Extract provided:
========
The doping storm created by Greg Rusedski's positive nandrolone test remains the main topic in tennis as the Australian Open refuses to produce an upset.

Guillermo Coria's defeat on Monday remains the only major surprise in the men's draw -and in the tournament as a whole - as the the major seeds continue their inexorable march.

Defending champion Andre Agassi, world No 1 Andy Roddick and all the leading seeds progressed into the third round at Melbourne Park yesterday.

However, the draw is beginning to throw up some spicy encounters, with Roddick set to face fellow big-hitting American Taylor Dent and Paradorn Srichaphan up against exuberant Brazilian Gustavo Kuerten.

Agassi will meet the 1999 runner-up, Thomas Enqvist, after a quick straight-sets victory over Czech Thomas Berdych.

The defending champion stunned the 18-year-old 6-0, 6-2, 6-4 in only 82 minutes, stretching his unbeaten run at Melbourne Park to 23 matches. However, he rated his opponent as a hot prospect.

Agassi said: 'I thought that was a high-standard match. Sometimes, the scoreline is not reflective of the work that's going into a match. I was coming up with the right shots at the right time.

'I like his game a lot. He's going to be a real good player.'

Roddick thumped Bohdan Ulihrach 6-2, 6-2, 6-3 but was warned by Agassi that Dent, the 27th seed, will be a far tougher proposition.

The 22-year-old battled through five sets to beat Juan Ignacio Chela 3-6, 6-4, 4-6, 7-6 (7-4), 7-5.

Agassi said: 'Taylor has a lot of firepower off the serve, his groundstrokes, he's very athletic at the net, has great hands.
========
Raw data:
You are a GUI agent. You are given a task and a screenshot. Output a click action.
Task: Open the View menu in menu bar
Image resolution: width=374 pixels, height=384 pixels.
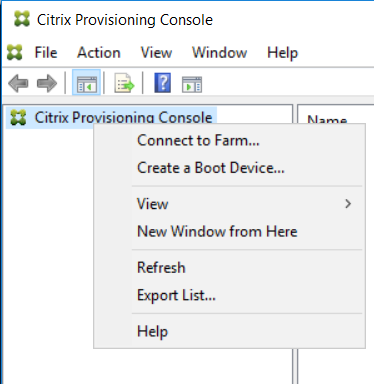click(x=156, y=53)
========
Brief: Continue the Australian Open report from the point where it stops.

Answer to the task:
'Taylor is a guy you expect to only get better. He has the potential of making anybody feel uncomfortable, even somebody with the serving and holding ability of Andy.'

Kuerten, three times a French Open champion, had never progressed further than the second round on Melbourne Park's Rebound Ace surface but yesterday the Brazilian beat Ivan Ljubicic, 7-5, 6-7 (5-7), 6-4, 6-3.

American veteran Todd Martin battled past Ivo Karlovic 7-6 (7-4), 7-6 (7-4), 7-6 (9-7) and will face Marat Safin after the Russian beat Jarkko Nieminen 7-6 (7-5), 6-4, 4-6, 6-4.

Frenchman Nicolas Escude overcame Rainer Schuettler's conqueror Robin Soderling 6-3, 7-6 (7-4), 6-4 and will face 32nd seed Robby Ginepri, of America.

James Blake, handed a first-round reprieve after a qualifier replaced the injured seventh seed Carlos Moya, beat Nicolas Lapenti 6-3, 7-6 (7-4), 2-6 6-1.

Tests get under skin

Bohdan Ulihrach, the Czech whose overturned doping ban could form the backbone of Greg Rusedski's defence, wants an end to drug-testing.

The 28-year-old also suggested a move to delete nandrolone from the list of banned substances because, he says, 'that is the problem'.

Rusedski must convince a three-man tribunal on February 9 that he should not be held culpable for the traces of nandrolone found in his system last July.

The 30-year-old argues his case is the same as those of Ulihrach and six other unnamed players, who were cleared of doping offences last year because the Association of Tennis Professionals could not be certain their positive tests were not linked to supplements provided by tour trainers.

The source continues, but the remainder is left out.